I also hope this is the best forum area to post this in.
 
Well, I would really recommend uStream, but if you're dead set against it, check out VLC player. I'm no expert on it, but I think you could set it up on the WinXP system, then set it up on the CentOS server, and have CentOS re-broadcast the stream to your viewers. (setup the WinXP comp to stream, then tell the server to get it's source video from that stream)
 
How many people do you anticipate watching your stream?
If you're planning for anything for more than say 10 users, you'll want to look into paid streaming services.
 
How many people do you anticipate watching your stream?
If you're planning for anything for more than say 10 users, you'll want to look into paid streaming services.

Why? We expect maybe 15-30 users max at any time. The co-located server has the bandwidth. It has a 100mbit upstream connection if that is what you are worried about.
 
^Streaming video is a lot harder to pull off reliabily than it looks, but anyway... here's the free version of what you'll need.

Windows Media Encoder on the broadcasting machine
Darwin Streaming Server on the server

Basically you'll want to setup WME to output to an MP4 format to the Darwin server. So that it can stream it. You'll want to test for quality and bandwidth etc. but that's the quick, dirty and free way.
 
We don't necessarily need a free way, we just want to have it hosted to where we have full control over it.
 
100mbit should work for that many users. I'm assuming VLC can handle that. Just do any transcoding at the WinXP machine. I'm no expert at video, but the h.264 codec might work pretty well?
 
The quicktime/darwin solution is probably the best option. I do believe that WME can broadcast to a darwin or a quicktime streaming server. (as long as you use hinted MP4 formats.)

If you want to setup a dedicated machine, you could also get a mac with OSX server on it, on the cheap. (I'm not sure what kinds of discounts/vendors you have acces to as a church, but there should be a lot of people willing to sell stuff on the cheap.)

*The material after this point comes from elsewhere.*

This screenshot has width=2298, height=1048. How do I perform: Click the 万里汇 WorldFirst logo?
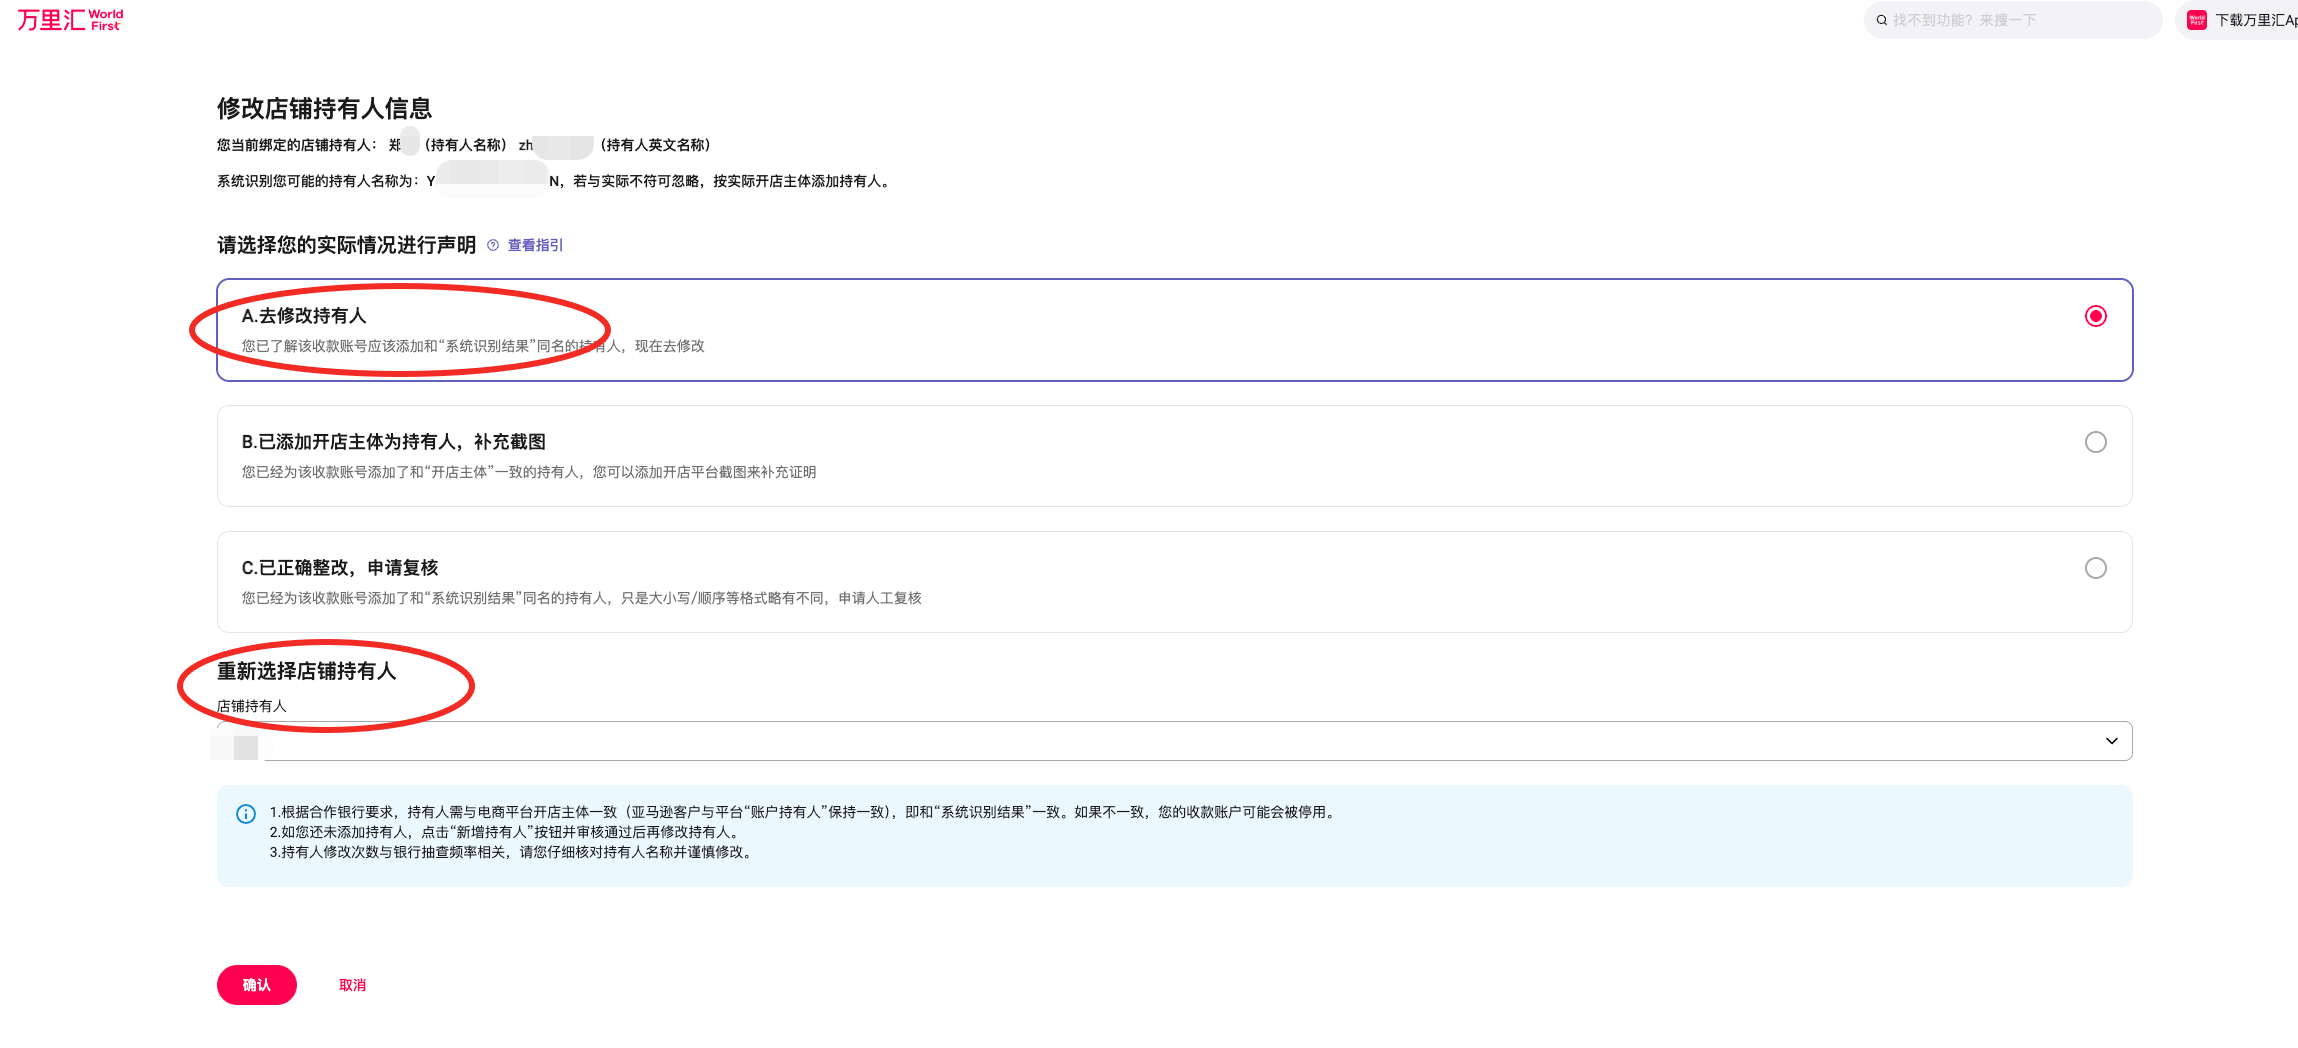coord(70,20)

That really is the easiest way of doing things. Using a QT based server will make it easy for your users as well since they don't have to go codec/plugin hunting. You can just point them to apple and tell them to get quicktime. If they're using Macs already even easier.

You also could get a mac with quicktime broadcaster and that will make things even easier to setup and connect to the darwin/quicktime streaming server.
 
My church runs video streaming as well, and we went through many different options before settling down with Windows Media Encoder and Windows Media Services on Server 2003. We did the whole uStream idea for a bit, but depending on your ISP at your church it might be painful in terms of audio / video quality. (We have DSL - nothing else available). I do have to say that a few paid solutions don't offer too high of resolutions for the cost. At least for us, it was more cost effective to stream ourselves than to go with a paid host.

You can actually stream just through Windows Media Encoder if you have a beefy enough connection (i.e. Cable / FiOS). You just have to open ports to the PC running WME. If you have an extra Windows based server, you can install Windows Media Services and use that. That is the solution that we use except that we send the video to one of our church members (with a fast broadband connection) and have a server housed there on a VPN tunnel to the church. Its been working great and we can easily do 10 - 15 connections.

FYI - you might be able to get some decend discounts on Windows Server through TechSoup.

In terms of Darwin Streaming Server / QuickTime Streaming Server, you could try, thought our attempts weren't too successful. Darwin needed a lot babysitting from us to make it work.It really isn't fun trying to troubleshoot issues constantly on a Sunday morning right before the start of a service.